▶ [Task item]: Once you find a line containing the word "computer" in the entries below, copy it.

Given entries START

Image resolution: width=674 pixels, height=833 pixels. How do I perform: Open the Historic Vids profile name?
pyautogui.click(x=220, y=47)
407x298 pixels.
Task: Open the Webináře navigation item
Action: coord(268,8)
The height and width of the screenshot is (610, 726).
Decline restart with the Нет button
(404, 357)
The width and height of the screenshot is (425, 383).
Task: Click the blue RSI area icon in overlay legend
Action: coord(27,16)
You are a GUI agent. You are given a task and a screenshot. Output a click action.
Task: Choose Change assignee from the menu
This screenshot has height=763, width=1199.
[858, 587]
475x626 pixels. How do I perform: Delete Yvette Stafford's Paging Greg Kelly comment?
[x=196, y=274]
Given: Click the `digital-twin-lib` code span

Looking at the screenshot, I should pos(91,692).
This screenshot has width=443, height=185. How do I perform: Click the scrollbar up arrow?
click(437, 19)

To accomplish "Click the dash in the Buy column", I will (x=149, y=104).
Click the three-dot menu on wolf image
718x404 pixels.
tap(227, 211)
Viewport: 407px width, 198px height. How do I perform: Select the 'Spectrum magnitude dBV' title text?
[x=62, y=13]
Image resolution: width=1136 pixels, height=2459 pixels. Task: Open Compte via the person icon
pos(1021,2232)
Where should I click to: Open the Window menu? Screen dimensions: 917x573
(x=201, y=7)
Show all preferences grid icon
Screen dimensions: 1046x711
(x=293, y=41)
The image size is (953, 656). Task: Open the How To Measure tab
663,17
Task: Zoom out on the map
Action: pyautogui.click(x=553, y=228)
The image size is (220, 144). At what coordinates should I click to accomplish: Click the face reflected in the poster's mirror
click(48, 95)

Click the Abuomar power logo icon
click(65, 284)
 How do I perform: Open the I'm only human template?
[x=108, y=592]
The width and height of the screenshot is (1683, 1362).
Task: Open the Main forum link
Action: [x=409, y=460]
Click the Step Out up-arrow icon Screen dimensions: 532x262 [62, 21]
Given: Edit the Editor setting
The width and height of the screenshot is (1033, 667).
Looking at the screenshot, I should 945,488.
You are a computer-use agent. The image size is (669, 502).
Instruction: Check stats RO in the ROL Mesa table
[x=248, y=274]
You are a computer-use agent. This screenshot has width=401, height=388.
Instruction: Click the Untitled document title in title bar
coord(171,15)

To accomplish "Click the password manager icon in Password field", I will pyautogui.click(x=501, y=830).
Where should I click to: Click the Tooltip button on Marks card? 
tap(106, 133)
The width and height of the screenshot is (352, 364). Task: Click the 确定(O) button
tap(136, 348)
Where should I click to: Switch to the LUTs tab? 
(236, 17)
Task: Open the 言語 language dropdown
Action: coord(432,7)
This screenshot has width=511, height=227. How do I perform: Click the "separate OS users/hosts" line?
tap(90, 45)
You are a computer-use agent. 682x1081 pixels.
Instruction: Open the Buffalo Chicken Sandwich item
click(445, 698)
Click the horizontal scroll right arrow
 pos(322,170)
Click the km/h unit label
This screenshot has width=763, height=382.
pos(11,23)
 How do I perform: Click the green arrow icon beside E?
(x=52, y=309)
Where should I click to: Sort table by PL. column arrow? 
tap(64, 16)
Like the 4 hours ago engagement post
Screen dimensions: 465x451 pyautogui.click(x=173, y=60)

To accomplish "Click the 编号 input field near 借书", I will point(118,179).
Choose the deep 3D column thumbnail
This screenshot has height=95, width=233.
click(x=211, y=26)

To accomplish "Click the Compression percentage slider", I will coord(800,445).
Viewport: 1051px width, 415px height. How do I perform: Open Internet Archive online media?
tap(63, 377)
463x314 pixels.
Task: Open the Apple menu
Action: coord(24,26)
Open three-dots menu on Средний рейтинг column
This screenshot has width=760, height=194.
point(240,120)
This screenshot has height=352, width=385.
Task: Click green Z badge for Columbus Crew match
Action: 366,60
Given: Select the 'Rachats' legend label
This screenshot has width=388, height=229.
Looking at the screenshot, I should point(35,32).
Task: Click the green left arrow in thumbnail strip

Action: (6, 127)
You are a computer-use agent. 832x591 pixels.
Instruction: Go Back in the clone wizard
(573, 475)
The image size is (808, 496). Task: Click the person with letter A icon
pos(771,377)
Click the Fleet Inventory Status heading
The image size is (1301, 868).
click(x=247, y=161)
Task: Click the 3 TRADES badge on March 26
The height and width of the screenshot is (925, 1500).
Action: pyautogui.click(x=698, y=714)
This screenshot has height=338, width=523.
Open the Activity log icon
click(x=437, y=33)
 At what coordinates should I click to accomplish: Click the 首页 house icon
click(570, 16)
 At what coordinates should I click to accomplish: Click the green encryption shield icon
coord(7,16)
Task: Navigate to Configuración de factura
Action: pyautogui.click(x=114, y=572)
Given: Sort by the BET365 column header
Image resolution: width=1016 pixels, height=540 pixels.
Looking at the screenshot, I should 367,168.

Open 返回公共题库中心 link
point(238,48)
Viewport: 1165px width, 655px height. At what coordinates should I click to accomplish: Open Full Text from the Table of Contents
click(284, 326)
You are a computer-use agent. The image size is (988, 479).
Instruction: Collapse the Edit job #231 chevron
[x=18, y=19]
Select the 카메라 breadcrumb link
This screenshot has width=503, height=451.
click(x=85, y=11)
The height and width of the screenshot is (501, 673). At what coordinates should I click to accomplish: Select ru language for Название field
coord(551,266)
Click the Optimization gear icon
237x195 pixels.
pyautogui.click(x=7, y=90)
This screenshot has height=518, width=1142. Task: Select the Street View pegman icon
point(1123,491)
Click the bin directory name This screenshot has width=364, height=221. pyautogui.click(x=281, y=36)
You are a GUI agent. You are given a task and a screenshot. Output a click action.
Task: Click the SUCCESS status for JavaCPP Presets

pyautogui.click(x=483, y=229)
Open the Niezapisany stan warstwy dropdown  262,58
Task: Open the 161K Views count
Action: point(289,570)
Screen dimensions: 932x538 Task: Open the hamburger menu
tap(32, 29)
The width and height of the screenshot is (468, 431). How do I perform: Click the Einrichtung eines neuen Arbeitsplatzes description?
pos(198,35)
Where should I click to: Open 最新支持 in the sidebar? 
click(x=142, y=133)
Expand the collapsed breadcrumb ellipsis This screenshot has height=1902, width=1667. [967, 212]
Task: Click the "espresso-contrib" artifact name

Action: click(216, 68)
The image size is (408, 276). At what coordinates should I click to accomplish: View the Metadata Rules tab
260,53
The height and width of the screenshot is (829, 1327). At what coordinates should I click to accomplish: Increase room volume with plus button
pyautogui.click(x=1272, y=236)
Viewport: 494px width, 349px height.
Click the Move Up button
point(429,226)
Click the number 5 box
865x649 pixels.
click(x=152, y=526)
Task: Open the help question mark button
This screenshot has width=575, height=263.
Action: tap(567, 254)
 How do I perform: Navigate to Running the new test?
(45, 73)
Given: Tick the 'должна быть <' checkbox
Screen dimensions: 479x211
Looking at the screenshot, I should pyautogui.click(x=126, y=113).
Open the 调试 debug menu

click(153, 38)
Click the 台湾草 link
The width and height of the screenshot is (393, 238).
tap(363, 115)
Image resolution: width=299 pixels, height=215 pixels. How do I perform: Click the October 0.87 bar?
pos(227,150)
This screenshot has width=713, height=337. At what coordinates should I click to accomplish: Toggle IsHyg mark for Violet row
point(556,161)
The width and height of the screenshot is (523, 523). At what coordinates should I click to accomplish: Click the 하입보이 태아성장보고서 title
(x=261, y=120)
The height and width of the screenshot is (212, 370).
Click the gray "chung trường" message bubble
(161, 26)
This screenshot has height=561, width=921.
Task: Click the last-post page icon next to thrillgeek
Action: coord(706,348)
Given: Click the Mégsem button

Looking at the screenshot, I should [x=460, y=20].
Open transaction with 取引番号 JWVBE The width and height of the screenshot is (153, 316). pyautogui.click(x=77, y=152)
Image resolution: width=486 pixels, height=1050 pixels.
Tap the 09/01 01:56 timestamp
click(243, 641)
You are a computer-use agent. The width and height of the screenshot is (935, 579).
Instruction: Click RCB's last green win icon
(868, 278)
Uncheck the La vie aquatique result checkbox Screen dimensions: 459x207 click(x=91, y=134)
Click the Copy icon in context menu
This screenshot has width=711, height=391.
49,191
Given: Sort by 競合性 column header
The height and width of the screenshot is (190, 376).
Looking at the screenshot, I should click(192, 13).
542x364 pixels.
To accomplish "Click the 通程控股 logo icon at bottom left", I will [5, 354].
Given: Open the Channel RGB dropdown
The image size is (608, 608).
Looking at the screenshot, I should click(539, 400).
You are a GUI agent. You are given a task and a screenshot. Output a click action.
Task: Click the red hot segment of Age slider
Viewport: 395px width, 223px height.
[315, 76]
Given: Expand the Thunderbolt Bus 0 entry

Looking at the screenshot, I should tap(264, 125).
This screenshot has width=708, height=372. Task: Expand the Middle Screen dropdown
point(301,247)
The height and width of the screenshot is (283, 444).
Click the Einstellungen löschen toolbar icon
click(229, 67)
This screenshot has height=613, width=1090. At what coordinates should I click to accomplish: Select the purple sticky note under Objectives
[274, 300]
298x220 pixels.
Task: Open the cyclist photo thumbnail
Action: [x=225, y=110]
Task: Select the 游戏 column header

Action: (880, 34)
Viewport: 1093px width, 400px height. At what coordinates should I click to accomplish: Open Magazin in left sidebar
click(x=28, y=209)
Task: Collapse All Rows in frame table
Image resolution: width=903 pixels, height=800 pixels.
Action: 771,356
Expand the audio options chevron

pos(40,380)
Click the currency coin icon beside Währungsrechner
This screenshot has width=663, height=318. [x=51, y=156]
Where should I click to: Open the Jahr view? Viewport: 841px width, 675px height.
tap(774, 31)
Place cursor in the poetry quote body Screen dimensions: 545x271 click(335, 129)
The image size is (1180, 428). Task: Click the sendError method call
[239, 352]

Given entries END

▶ [Task response]:
You are a computer-use agent. The image size is (669, 502).
You are a computer-use agent. This screenshot has width=401, height=388.
You are a computer-use agent. 682x1081 pixels.
You are a computer-use agent. 832x591 pixels.
You are a computer-use agent. The image size is (988, 479).
You are a computer-use agent. The width and height of the screenshot is (935, 579).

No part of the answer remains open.